Description
Bien qu’invisibles depuis nos navigateurs des millions de serveurs fonctionnent continuellement pour que le web reste disponible 24h/24. Même si les chiffres restent confidentiels, un seul grand acteur du web peut nécessiter des dizaines, des centaines de milliers de machines comme EC2[1] voire aux alentours de 1 million chez Google[2]. La mise en œuvre d’un si grand nombre de machines représente un défi technique mais surtout économique. La grande majorité de ces acteurs ont relevé ce défi en utilisant du matériel de grande série, du « commodity hardware » – terme que nous allons préciser par la suite.
C’est une des raisons qui conduit les grands du web à utiliser un agencement de nombreuses machines de grande série à la place d’un seul grand système. Un seul service aux utilisateurs, une seule application, peut ainsi s’exécuter sur des centaines de machines. On parle à ce niveau-là de Warehouse Scale Computer[3], des centaines de machines prenant la place d’un seul serveur.
Les besoins métiers
Les grands du web ont en commun un certain nombre de problématiques – déjà évoquées dans nos articles précédents[4] :
- Un business model lié à l’analyse d’énormes quantités de données – par exemple indexer le web (soit près de 50 milliards de pages).
- Des enjeux forts de performance pour que les temps de réponse restent faibles
- Une rémunération indépendante de la quantité de données stockées : publicité, facturation de l’utilisateur au forfait
Les revenus comme la publicité ne sont pas linéaires avec le nombre de recherches et, ramenés à une requête unitaire, restent faibles[5]. Comparativement les coûts unitaires sur des grands serveurs traditionnels restent trop élevés. L’enjeu est donc fort de trouver des architectures avec les coûts par transaction les plus faibles.
Enfin les ordres de grandeur des traitements mis en œuvre sont sans commune mesure avec les traitements traditionnels d’informatique de gestion dont le nombre d’utilisateurs était jusque-là borné par le nombre d’employés. Aucune machine, aussi grosse soit-elle, ne sera en mesure de répondre à leurs besoins.

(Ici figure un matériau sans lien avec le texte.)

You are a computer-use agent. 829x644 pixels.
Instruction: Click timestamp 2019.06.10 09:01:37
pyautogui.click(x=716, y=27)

En somme ces acteurs ont besoin de scalabilité – coût marginal par transaction constant – ce coût marginal devant rester faible.
Machine de grande série contre serveur haut de gamme
Lorsque la question de la scalabilité se pose, deux grandes alternatives s’opposent :
- Le scale-up ou croissance verticale, consiste à utiliser une machine plus performante. Cette approche a été historiquement utilisée du fait de sa simplicité de mise en œuvre et parce que la loi de Moore permettait aux constructeurs d’offrir régulièrement des machines plus puissantes pour un prix constant.

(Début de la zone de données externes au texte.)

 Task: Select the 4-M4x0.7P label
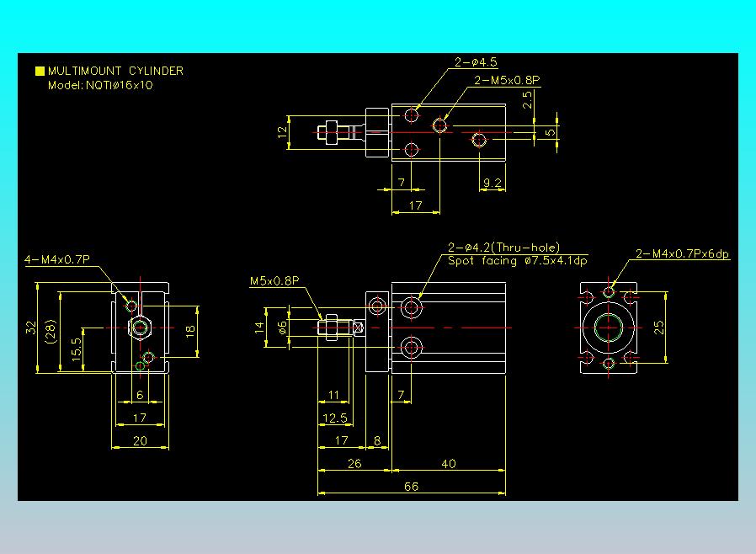pos(57,259)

- Le scale-out ou scalabilité horizontale, consiste à mettre en commun les ressources de plusieurs machines qui peuvent être unitairement moins puissantes. Il n’y a alors plus de limite liée à la taille de la machine.
Or les composants, technologies et architectures issus du monde du PC offrent un ratio puissance/prix très avantageux. Leur relativement faible puissance par rapport à des architectures plus efficientes telles que les architectures RISC est compensée par des prix plus faibles du fait de la production en grande série. Ainsi cette étude [6] menée à partir de résultat du TPC-C montre un coût relatif à la transaction 3 fois moins élevé pour un serveur d’entrée de gamme que pour un serveur haut de gamme.
Aux échelles mises en œuvre par les grands du web – plusieurs milliers de machines coordonnées pour exécuter une seule fonction – d’autres coûts deviennent extrêmement importants : puissance électrique, climatisation, m². Le coût par transaction doit englober ces différents aspects[7].
Ce sont ces constats qui ont amené les grands du web à privilégier la croissance horizontale (scale-out) à base de commodity hardware.
Chez qui cela fonctionne ?
La quasi-totalité des grands du web : Google, Amazon, Facebook, LinkedIn… utilisent aujourd’hui des serveurs de type x86 et du commodity hardware. Cependant l’utilisation de tels composants introduit d’autres contraintes et ces Data Center As A Computer ont des contraintes d’échelle différentes de nos datacenters. C’est ce sur quoi nous allons nous pencher plus en détail.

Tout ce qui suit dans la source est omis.